Ela destaca que tem observado cada vez mais companhias discutindo tópicos relacionados à saúde mental. “Já vemos empresas testando jornadas de quatro dias ou buscando novos modelos de trabalho”, relata. “Mas é preciso entender que falar em equilíbrio de vida é algo dinâmico, e a percepção sobre isso é subjetiva. O principal ponto é existir espaço para diálogo, as empresas precisam estar abertas para entender seus colaboradores."

A longo prazo, porém, o quiet quitting pode acabar tendo efeitos tão prejudiciais quanto o burnout. “Dependendo do ambiente, ele é uma forma de proteção contra o esgotamento, é como se o indivíduo criasse um limite para não chegar ao outro lado”, explica a neurocientista. “Mas pode trazer estresse, porque é difícil se sentir todo o tempo lutando contra os fatores [que causam a sobrecarga], você ativa o sistema defensivo constantemente.”

Do ponto de vista corporativo, os chefes se tornam ainda mais relevantes, opina o professor da FIPECAFI. “A liderança não pode pensar só no curto prazo.

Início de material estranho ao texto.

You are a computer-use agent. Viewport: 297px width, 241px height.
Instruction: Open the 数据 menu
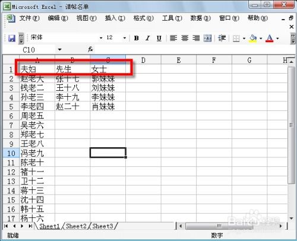click(x=200, y=18)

Tem que perceber que, se uma pessoa entrega três vezes mais do que o esperado, mas trabalha 16 horas por dia, isso vai se tornar um problema”, alerta Dias. Segundo o especialista, é preciso encontrar equilíbrio entre uma cultura organizacional que saiba exigir dos trabalhadores sem sobrecarregá-los.

Já Elizardo Scarpati Costa, da FURG, não considera que a resistência individual e silenciosa tenha a força de movimentos sociais organizados, a exemplo das greves. Mas, diante da desvalorização e do enfraquecimento de instituições como sindicatos, as pessoas foram perdendo a possibilidade de recorrer na esfera coletiva. “O desgaste dessas relações laborais e contratuais obriga as pessoas a pedirem demissão, ou os patrões encontram mecanismos e ferramentas para demitirem sem descumprir acordos, alimentando uma roda de precariedade laboral”, aponta.

No caso brasileiro, essa roda é mais complexa. “Ainda temos questões de cunho aristocrático e colonial, que vão contra até a lógica neoliberal de meritocracia. [O sucesso] da resistência, ainda que seja individual, também depende de quem está fazendo”, conclui.

Ao que tudo indica, a desistência silenciosa ainda vai render. “A vantagem de catalogar um fenômeno social é que conseguimos delimitar melhor o conceito e produzir mais estudos para entender suas causas”, explica o especialista da FIPECAFI. Aliar diferentes áreas do conhecimento parece ser o caminho ideal para compreender não só o que nos trouxe até aqui, mas como desejamos trabalhar — hoje e no futuro.